Esther est l’héroïne éponyme du rouleau de la Bible lu à la fête de Pourim, "le jour des sorts". Epouse juive du roi de Perse Xerxès, elle sauva son peuple de la destruction à laquelle le vizir Haman le vouait. Racine s’inspira du livre d’Esther pour sa tragédie destinée aux pensionnaires du collège de Saint-Cyr, les protégées de Mme de Maintenon. C’est vers cette figure biblique qui supplie Dieu de l’aider à déjouer l’extermination des Juifs que se penche Elisabeth de Fontenay dans un essai extrêmement personnel, La prière d’Esther. Dans Actes de naissance : entretiens avec Stéphane Bou (Seuil, 2011), la philosophe évoquait son parcours : la désertion de la tradition catholique qui l’avait formée, l’engagement gauchiste de ses débuts, ses thèmes : "la vulnérabilité des vivants" ou "la stupeur comme exercice spirituel", mais aussi sa condition métisse : un père résistant en rupture avec son milieu pétainiste et une mère d’origine juive et dont une partie de la famille avait été assassinée par les nazis. Ici, l’auteure du Silence des bêtes : la philosophie à l’épreuve de l’animalité (Fayard, 1998, repris chez Points, "Essais") revient sur le côté maternel "marrane" - référence aux Juifs convertis de force au catholicisme durant la Reconquista.
Aussi l’Esther de Racine, découvert par Elisabeth de Fontenay enfant, allait-il résonner comme nul autre texte : "Je prononçais cette supplique [acte I, scène IV] et je priais en mon nom dans la langue à la fois biblique, grecque, racinienne où respirait à pleins poumons une petite âme au sang mêlé." Esther n’a pas cessé d’incarner la résistance et certaine fidélité à l’ancienne alliance. Quand dans le salon de Madame Récamier, où se réunissaient Chateaubriand et ses amis, on voulut convertir Rachel, la petite Juive de 17 ans quasi illettrée devenue la plus grande tragédienne de son siècle, c’est le monologue d’Esther que récita la récalcitrante.

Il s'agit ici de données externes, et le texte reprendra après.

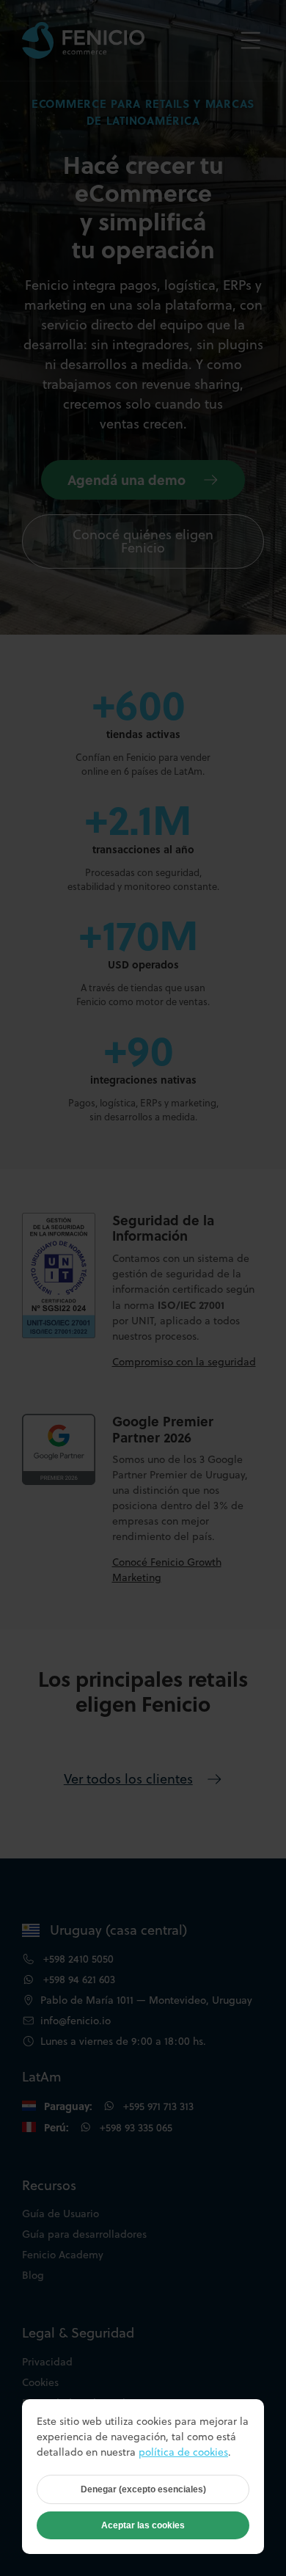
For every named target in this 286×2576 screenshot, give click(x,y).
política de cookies (183, 2452)
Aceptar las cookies (143, 2525)
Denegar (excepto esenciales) (143, 2489)
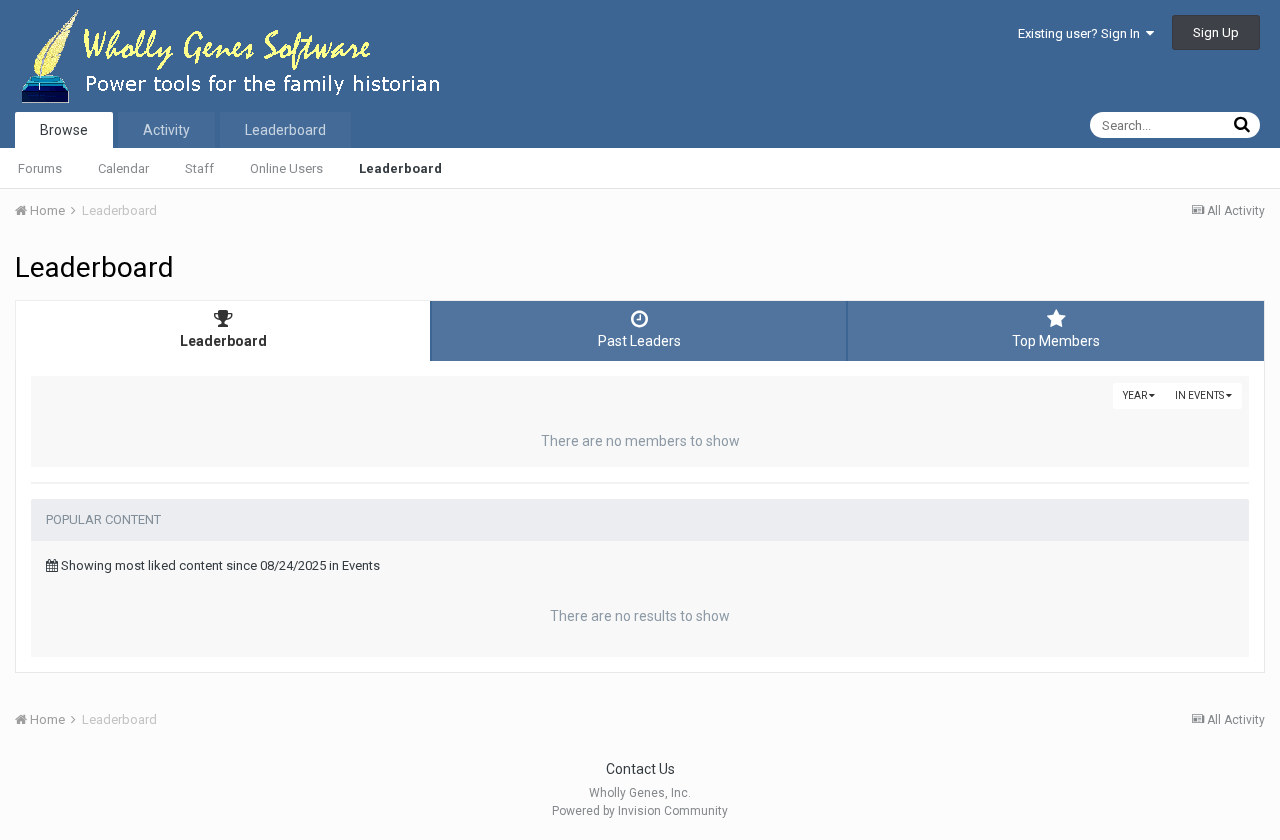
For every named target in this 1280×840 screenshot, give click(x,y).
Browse (64, 130)
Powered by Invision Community (640, 811)
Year (1136, 395)
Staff (199, 168)
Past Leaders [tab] (639, 341)
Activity (166, 130)
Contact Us (640, 769)
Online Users (286, 168)
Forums (40, 168)
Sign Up (1216, 32)
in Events (1200, 395)
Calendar (123, 168)
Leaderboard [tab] (223, 341)
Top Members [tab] (1056, 341)
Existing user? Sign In (1082, 33)
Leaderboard (400, 168)
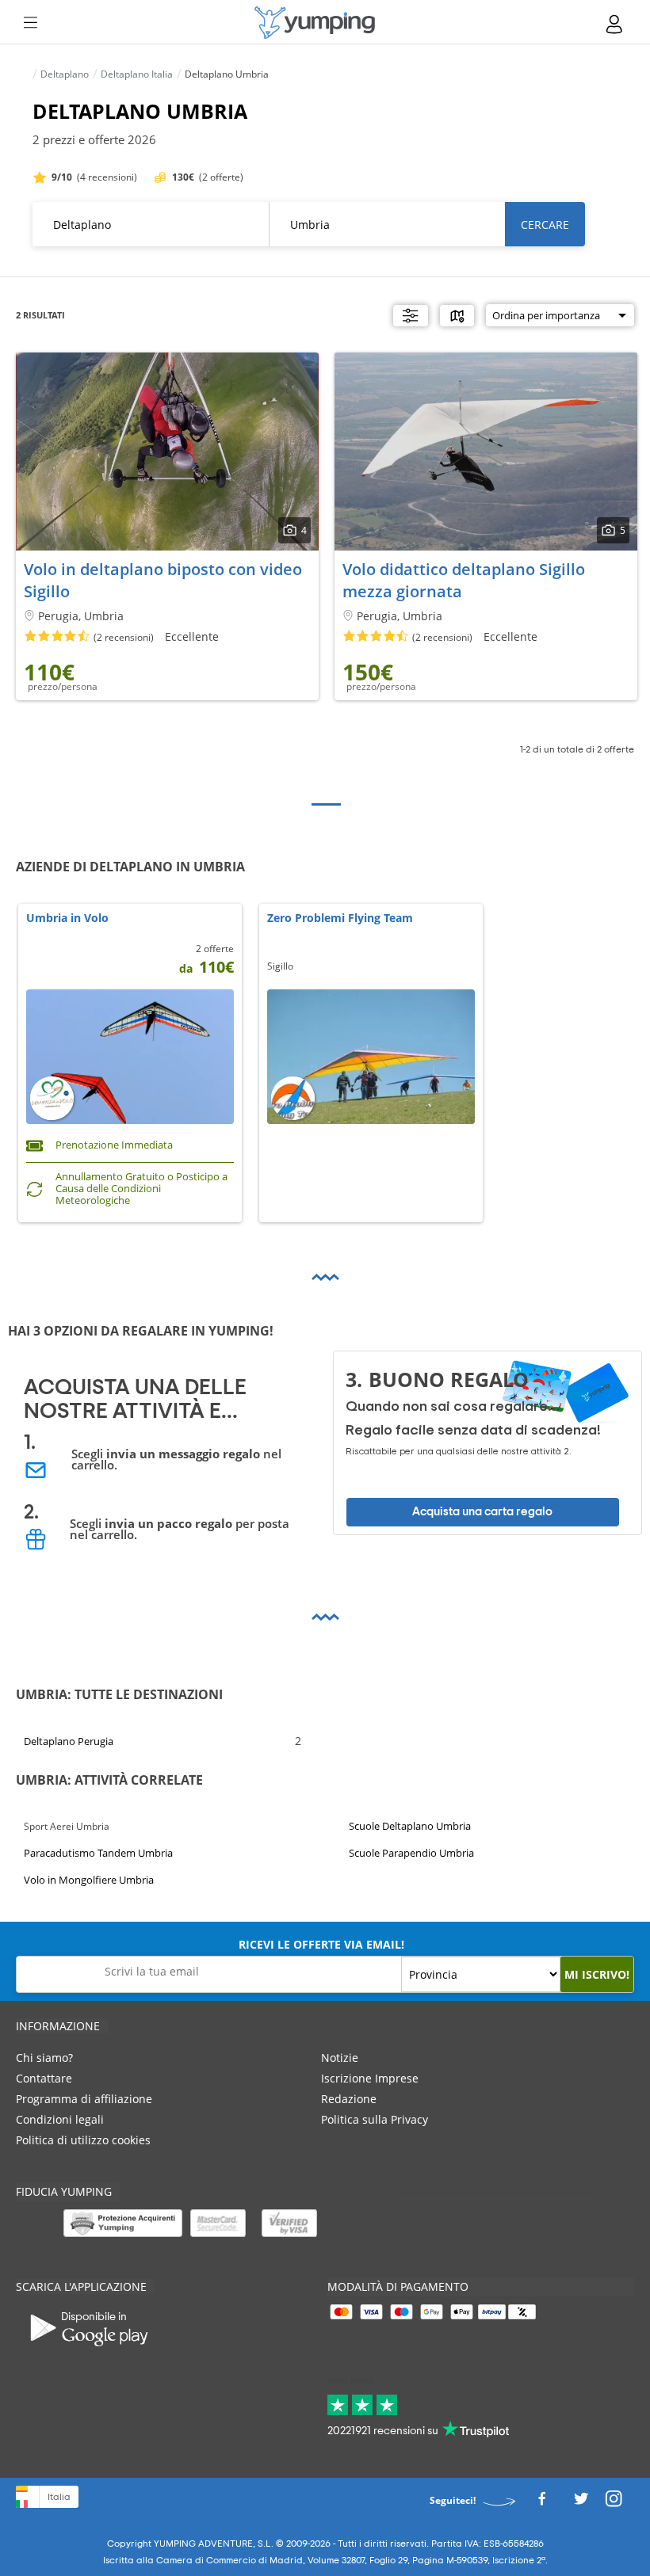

Hormis certains passages sur la beauté du chœur des jeunes filles cités pour faire allusion à l’homosexualité, Proust s’est symboliquement détourné d’Esther - sa propre judéité - en dénigrant Rachel. La géniale interprète de Racine, modèle absolu pour Sarah Bernhardt, renaît dans le roman proustien sous les traits d’un vulgaire avatar théâtreux : Rachel Quand du Seigneur (sobriquet en référence à l’air célèbre dans La Juive, l’opéra de Jacques-Fromental Halévy), demi-mondaine maîtresse de Saint-Loup ! Dans cette célébration d’Esther, Elisabeth de Fontenay adresse aussi une réprimande courroucée (qui aime bien châtie bien) vis-à-vis de l’"orfèvre de la réminiscence" pour cette "non-mémoire volontaire". S. J. R.